Severity tiering for pooled-account findings:
- One relay, low account count (1-2), low token throughput = MEDIUM (single-operator resale, limited blast radius)
- One relay, high account count (5+) or high token throughput (>1B tokens) = HIGH (substantial vendor cost displacement)
- Multiple relays + same OSS substrate + cross-operator coordination via GitHub issues = HIGH-CRITICAL (organized resale ecosystem, ban-resistance built in as a feature)
Reproducibility dorks for population-scale findings should be vendor-shareable. The vendor’s response capacity scales with their ability to independently reproduce. For Claude Relay: http.html:"availableAccounts" http.html:"thirdPartyMaxConcurrent" is the precise dork; http.html:"sub2api" widens to the Go-rewrite class.
Re-probe schedule after vendor disclosure. Vendor enforcement is observable from the outside: re-probe the relay’s /health 14, 30, and 60 days after disclosure and measure the delta on accounts, totalTokens rate, and uptime. Disclosure efficacy is empirically measurable here in a way it is not for most security disclosures.

Relationship to prior insights

Insight #23-bis (LLMjacking proxy colocation): same family of LLM-resale fraud, different topology. #23-bis co-locates stolen-compute LLM + commercial proxy on one host. #39 separates paid-account substrate (Tier 2) from customer-facing storefront (Tier 3) across hosts.
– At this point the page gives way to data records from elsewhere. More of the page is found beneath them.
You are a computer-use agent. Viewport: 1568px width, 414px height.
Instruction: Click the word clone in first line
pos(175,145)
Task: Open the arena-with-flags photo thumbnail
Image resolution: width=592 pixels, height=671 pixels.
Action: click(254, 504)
Insight #37 (asymmetric auth gating): the relay’s pool stats endpoint is the signature of asymmetric gating at the OSS level. The auth-gated /admin is the operator-facing surface; / and /health are the machine-facing stats. The OSS ships with the stats path open by default; operators do not lock it because it is the load-balancer health check.
Insight #38 (litellm-model-impersonation-fraud): a different lie about the same call. Impersonation claims to be Claude and serves Gemma; pooled-account claims to be a direct vendor channel and is a fan-out. The two patterns coexist in the same ecosystem (the same Aceville netblock contains both).
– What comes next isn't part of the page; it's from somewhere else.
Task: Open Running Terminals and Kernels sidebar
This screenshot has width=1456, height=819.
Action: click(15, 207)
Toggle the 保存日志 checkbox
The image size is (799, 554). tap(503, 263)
Insight #6 (conjunctive matchers required): the relay-detection dork is conjunctive (availableAccounts + thirdPartyMaxConcurrent); either token alone produces false positives against unrelated AI-stack instances.

Open questions

What fraction of the Tier 3 storefront base is downstream from Tier 2 attribution-launderers vs. operating as standalone resellers? A survey of LiteLLM proxies whose /v1/model/info exposes api_base would map the dependency graph.
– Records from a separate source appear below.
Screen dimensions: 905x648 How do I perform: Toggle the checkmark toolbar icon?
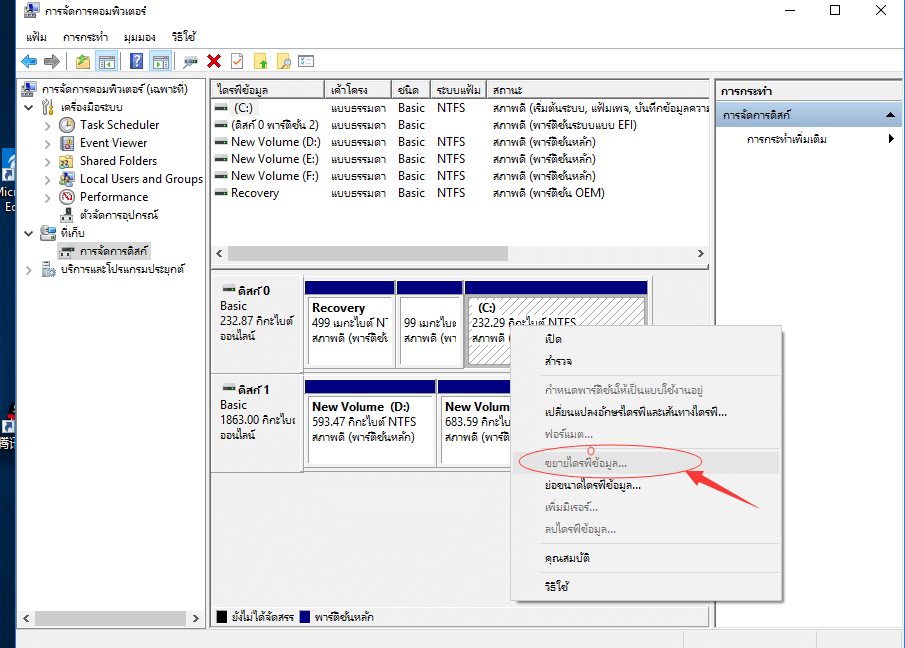236,60
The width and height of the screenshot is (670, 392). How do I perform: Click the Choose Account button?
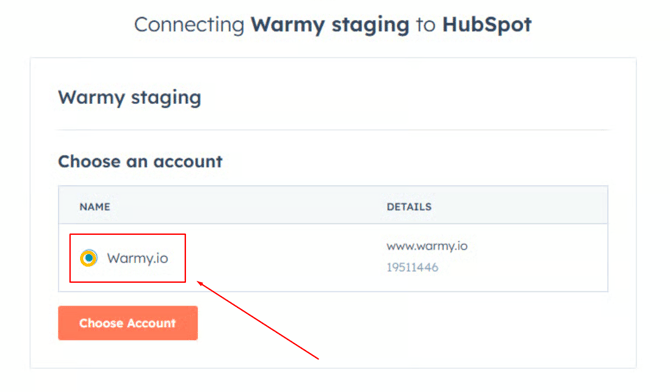(x=128, y=323)
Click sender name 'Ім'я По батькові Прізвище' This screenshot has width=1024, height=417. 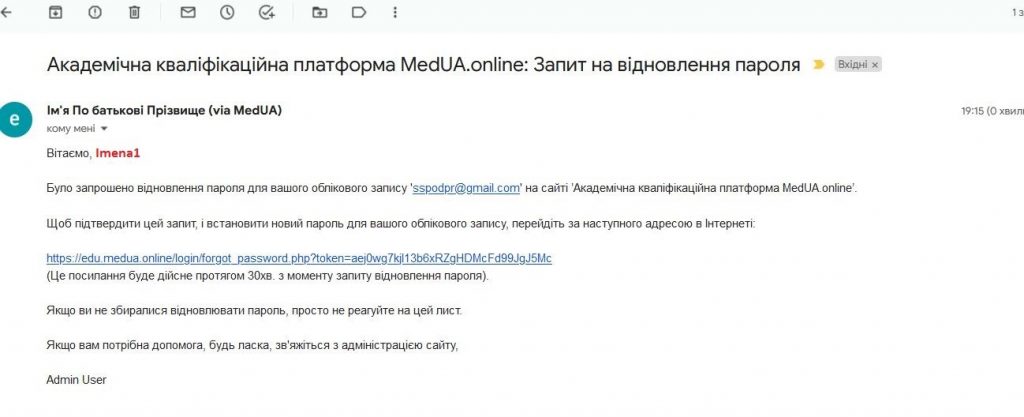[125, 111]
Do other vendors face the same architecture? OpenAI-compat and Gemini-compat proxy infrastructure (sub2api advertises multi-vendor support) likely runs the same pattern. The visible Claude Relay v1 population may be only the most-explicit case.
What is the disclosure-response rate from vendor Trust & Safety on this class? The Anthropic disclosure of 2026-05-19 is the first such case in the NuClide ledger; re-probe schedule will measure the response.
Is the OSS author legally liable, or does selling-the-tool retain plausible deniability? Wei-Shaw operates pincc.ai as a commercial brand while disclaiming responsibility for downstream operators. The legal-risk surface is structured to land on the customers, not the substrate provider.